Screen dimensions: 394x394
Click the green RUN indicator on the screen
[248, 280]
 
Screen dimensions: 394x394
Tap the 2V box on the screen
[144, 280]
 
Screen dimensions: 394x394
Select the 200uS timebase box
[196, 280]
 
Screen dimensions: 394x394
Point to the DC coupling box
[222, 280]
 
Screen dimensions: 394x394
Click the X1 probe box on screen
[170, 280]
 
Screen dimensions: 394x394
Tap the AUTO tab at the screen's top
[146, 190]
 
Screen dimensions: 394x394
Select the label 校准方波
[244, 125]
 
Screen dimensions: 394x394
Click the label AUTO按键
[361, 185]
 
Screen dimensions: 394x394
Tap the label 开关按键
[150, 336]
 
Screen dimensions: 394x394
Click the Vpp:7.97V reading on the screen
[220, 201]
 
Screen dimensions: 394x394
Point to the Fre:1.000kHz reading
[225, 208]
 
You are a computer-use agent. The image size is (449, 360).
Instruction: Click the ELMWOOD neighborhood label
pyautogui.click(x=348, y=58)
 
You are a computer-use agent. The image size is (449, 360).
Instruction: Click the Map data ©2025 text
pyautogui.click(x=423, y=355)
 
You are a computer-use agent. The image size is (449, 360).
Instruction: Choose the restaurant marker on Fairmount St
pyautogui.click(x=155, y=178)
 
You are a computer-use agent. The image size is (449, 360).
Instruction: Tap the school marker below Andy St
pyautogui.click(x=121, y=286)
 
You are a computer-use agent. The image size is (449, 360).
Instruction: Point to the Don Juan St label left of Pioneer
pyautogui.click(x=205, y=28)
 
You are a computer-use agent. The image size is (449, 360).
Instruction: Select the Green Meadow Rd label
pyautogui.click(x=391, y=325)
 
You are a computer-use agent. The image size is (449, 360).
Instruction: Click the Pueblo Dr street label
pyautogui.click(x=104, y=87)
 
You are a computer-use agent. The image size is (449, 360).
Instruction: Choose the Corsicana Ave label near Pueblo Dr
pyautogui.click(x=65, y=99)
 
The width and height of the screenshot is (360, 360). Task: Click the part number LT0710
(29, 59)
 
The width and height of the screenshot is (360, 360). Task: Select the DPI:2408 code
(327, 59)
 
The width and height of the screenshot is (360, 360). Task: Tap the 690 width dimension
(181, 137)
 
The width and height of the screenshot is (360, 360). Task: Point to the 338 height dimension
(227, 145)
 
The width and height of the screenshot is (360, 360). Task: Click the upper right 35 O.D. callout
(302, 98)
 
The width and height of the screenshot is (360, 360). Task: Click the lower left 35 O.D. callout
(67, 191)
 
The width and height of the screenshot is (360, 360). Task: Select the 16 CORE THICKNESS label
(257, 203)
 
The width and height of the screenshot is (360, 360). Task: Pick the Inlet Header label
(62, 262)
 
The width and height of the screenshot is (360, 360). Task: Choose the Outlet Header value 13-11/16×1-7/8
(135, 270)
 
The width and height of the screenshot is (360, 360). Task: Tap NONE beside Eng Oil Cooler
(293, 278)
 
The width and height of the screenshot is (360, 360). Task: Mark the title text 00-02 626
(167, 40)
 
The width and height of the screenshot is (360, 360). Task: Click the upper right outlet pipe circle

++++++++++

GIVEN PROBLEM:
Starting with the line that contains "CORE THICKNESS label" and going on through the end of the records, write those lines out again in full. Shift every coordinate in the answers by -130.

WRITTEN RESPONSE:
The width and height of the screenshot is (360, 360). Task: Select the 16 CORE THICKNESS label
(127, 73)
 
The width and height of the screenshot is (360, 360). Task: Pick the Inlet Header label
(-68, 132)
 
The width and height of the screenshot is (360, 360). Task: Choose the Outlet Header value 13-11/16×1-7/8
(5, 140)
 
The width and height of the screenshot is (360, 360). Task: Tap NONE beside Eng Oil Cooler
(163, 148)
 
The width and height of the screenshot is (360, 360). Task: Mark the title text 00-02 626
(37, -90)
 
The width and height of the screenshot is (360, 360). Task: Click the upper right outlet pipe circle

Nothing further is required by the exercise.